Bronfragment.
--*--

De ecologie is als een verhaal waarin alles met met alles te maken krijgt en het geheel terugkeert in een afbeelding van het in het verhaal zelf. Structurele zelf-referentie heeft zoiets. In de structuur van een roman was de structurele zelf-referentie een fenomeen dat in de tijd van het modernisme werd ontdekt . De auteur lijkt dan op zoek naar een methode om het verhaal zichzelf te laten vertellen. Naar een soort ‘automatische auteur’ dus, die in de roman zelf als een vertelmechanisme aanwezig is. Of beter gezegd, een ‘automatische verbeelding’ waar ook de surrealisten naar op zoek waren. Die zoektocht naar het ‘automaton’ of ‘organon’ staat haaks op de overmatige ‘geconstrueerdheid’ van de roman zelf. Het is een formele tegenstelling die aansluit bij de symbolische tegenstelling: ratio versus drift.

--*--

Invoergegevens.
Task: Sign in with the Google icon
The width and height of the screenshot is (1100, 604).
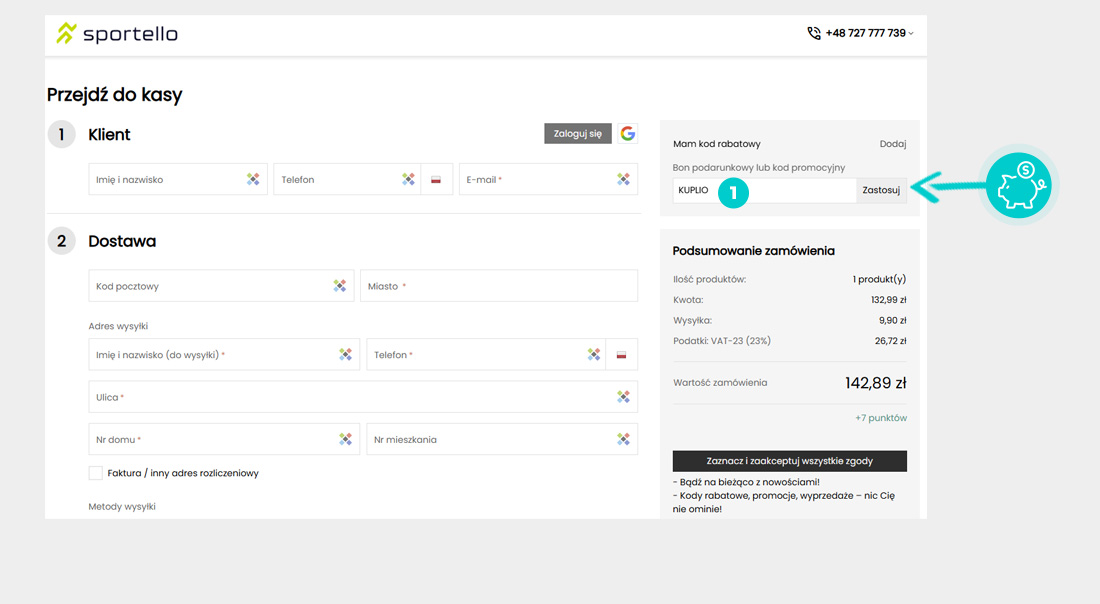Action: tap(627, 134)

--*--

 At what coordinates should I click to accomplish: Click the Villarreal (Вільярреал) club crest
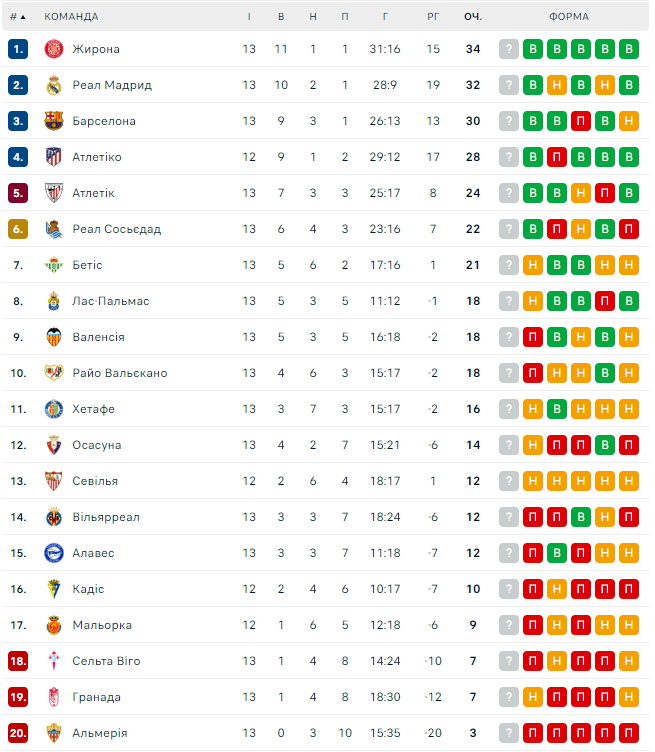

--*--

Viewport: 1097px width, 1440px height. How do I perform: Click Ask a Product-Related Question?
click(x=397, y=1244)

--*--

Opdrachten.
**A)** Kloppen deze uitspraken volgens het bronfragment? Zeg per uitspraak ja of nee en citeer de woorden uit het bronfragment die de doorslag geven. (i) Structurele zelf-referentie in de roman werd ontdekt in de tijd van het modernisme. (ii) Ook de surrealisten zochten naar een ‘automatische verbeelding’. (iii) De zoektocht naar het ‘automaton’ past goed bij de overmatige ‘geconstrueerdheid’ van de roman.
**B)** Schrijf uit de items letterlijk de regels over, vanaf de regel met "Viewport: 1097px width, 1440px" tot en met de regel met "click(x=397, y=1244)".

Antwoorden.
**A)**
(i) Ja: "In de structuur van een roman was de structurele zelf-referentie een fenomeen dat in de tijd van het modernisme werd ontdekt"
(ii) Ja: "een ‘automatische verbeelding’ waar ook de surrealisten naar op zoek waren"
(iii) Nee: "Die zoektocht naar het ‘automaton’ of ‘organon’ staat haaks op de overmatige ‘geconstrueerdheid’ van de roman zelf"

**B)**
Viewport: 1097px width, 1440px height. How do I perform: Click Ask a Product-Related Question?
click(x=397, y=1244)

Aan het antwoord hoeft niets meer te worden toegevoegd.